MÖNCHENGLADBACH/VIERSEN Mehr als ein Dutzend Fotografen und Kameramänner richten ihre Objektive auf Sandra M. Die 25-jährige Erzieherin betritt den Schwurgerichtssaal im ersten Obergeschoss des Landgerichts Mönchengladbach mit einer aufgeklappten roten Mappe vor dem Gesicht, die Pappe verdeckt – so scheint es – nicht nur ihr Gesicht. Es wirkt so, als wolle die junge Frau im grünen Strickpulli, der Mord sowie Misshandlung von Schutzbefohlenen in neun Fällen zur Last gelegt wird, in diese Mappe hineinkriechen. Und als die Angeklagte später, als die Fotografen den Gerichtssaal verlassen haben, die Mappe weglegt, laufen ihr Tränen über die Wangen.

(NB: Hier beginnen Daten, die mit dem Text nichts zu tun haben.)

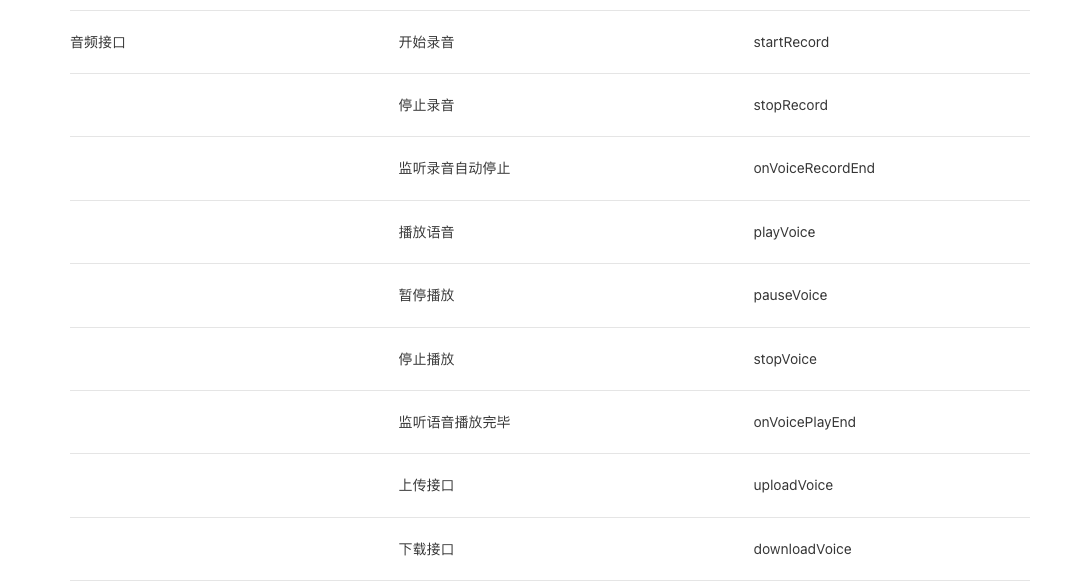Screen dimensions: 1072x588
Task: Select the 播放语音 description text
Action: coord(426,232)
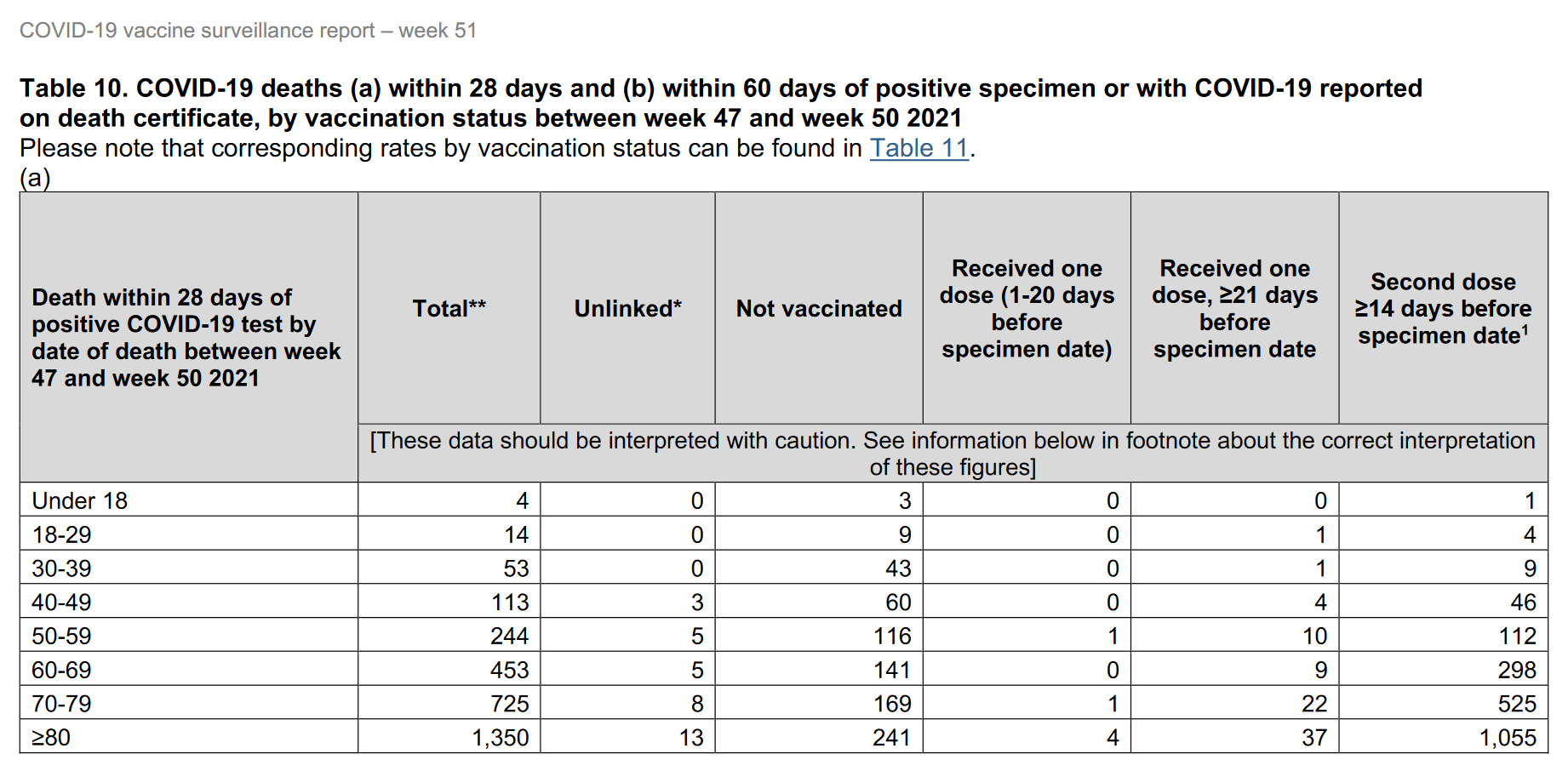Viewport: 1568px width, 771px height.
Task: Click the 'Received one dose, ≥21 days' header
Action: (1234, 308)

Bundesweit hatte der Fall Greta für Aufsehen gesorgt. Am 21. April war Greta noch kein Fall, sondern ein lebendiges, blondes, fröhliches, zweijähriges Mädchen, das als einziges Kind die Notbetreuung der Viersener Kita Am Steinkreis besuchte, sich dort zum Mittagsschlaf ins Bettchen kuschelte.
Ein Schlaf, aus dem Greta nicht mehr erwachen sollte. „Zwischen 14 Uhr und 14.45 Uhr komprimierte die Angeklagte den Brustkorb bis zum Atemstillstand“, liest Staatsanwalt Stefan Lingens aus der Anklageschrift vor; Greta habe beim Eintreffen der Rettungskräfte „keine Vitalfunktionen“gehabt, so Lingens. Sie wurde reanimiert, kam in die Kinderklinik, wurde intensivmedizinisch behandelt.
Am 4. Mai, einen Tag nach ihrem dritten Geburtstag, stirbt Greta. „Todesursache war ein hypoxischer Hirnschaden“, erklärt der Staatsanwalt. Es ist die schwerste Form der Hirnschädigungen, die durch Sauerstoffmangel bedingt ist. Als Lingens endet, bleibt es still in Saal 100. Einige Zuschauer weinen. Gretas Mutter, die in dem Prozess als Nebenklägerin auftritt, schaut Sandra M. an. Auch der Angeklagten laufen Tränen über die Wangen.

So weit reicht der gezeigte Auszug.